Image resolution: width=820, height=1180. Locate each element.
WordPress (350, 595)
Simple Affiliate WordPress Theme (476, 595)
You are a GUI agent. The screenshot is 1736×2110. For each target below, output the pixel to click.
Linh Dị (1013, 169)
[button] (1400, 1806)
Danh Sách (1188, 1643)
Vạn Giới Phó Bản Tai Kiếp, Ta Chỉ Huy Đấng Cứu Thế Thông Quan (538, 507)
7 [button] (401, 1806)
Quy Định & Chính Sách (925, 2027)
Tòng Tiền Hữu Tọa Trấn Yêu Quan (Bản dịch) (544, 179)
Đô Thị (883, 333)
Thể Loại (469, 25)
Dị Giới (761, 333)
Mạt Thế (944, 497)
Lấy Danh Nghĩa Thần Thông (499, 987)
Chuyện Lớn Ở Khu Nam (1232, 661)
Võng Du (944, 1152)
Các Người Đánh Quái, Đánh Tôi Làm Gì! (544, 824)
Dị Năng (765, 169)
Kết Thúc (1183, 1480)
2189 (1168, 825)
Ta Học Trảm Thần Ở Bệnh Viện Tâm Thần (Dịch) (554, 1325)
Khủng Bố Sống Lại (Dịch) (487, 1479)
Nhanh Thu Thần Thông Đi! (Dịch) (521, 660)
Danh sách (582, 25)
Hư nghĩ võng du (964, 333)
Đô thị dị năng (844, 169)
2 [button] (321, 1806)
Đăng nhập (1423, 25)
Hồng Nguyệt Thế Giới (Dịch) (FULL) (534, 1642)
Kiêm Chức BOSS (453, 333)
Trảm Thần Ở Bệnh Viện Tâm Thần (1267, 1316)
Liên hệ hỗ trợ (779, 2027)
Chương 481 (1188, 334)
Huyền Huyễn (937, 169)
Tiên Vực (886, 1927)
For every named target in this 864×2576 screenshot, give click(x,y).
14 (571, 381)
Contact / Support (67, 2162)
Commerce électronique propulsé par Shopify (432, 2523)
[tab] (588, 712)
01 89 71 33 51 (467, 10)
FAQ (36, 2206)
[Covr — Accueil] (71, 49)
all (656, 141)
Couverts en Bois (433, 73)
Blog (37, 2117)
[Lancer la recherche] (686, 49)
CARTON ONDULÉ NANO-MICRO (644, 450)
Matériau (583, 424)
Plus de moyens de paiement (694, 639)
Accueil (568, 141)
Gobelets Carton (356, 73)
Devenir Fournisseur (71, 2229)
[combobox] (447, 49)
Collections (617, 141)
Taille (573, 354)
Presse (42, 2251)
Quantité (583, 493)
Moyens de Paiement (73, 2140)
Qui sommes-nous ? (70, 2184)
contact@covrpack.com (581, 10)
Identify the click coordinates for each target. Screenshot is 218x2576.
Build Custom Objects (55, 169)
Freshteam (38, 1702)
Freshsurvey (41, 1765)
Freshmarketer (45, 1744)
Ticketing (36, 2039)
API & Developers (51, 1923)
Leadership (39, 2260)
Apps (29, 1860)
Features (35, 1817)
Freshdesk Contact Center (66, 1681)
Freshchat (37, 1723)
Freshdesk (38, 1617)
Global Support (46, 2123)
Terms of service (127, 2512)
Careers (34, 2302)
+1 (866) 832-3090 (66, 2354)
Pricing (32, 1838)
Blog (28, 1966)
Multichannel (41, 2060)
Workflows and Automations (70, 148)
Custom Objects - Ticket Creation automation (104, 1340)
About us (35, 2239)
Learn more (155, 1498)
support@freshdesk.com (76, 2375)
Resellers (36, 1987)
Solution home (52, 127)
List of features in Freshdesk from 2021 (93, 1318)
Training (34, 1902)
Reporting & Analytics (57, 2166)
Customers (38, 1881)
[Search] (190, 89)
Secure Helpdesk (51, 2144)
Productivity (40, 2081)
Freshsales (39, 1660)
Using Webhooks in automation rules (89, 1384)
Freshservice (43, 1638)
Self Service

**Task details:**
Report all lines of the data that include the word "click".

**Response area:**
You are a GUI agent. The screenshot is 1736×2110. For each target below, output the pixel to click.
For every named target in this 864×2576 screenshot, give click(x,y).
Identify the click coordinates for each target. Screenshot is 218x2576.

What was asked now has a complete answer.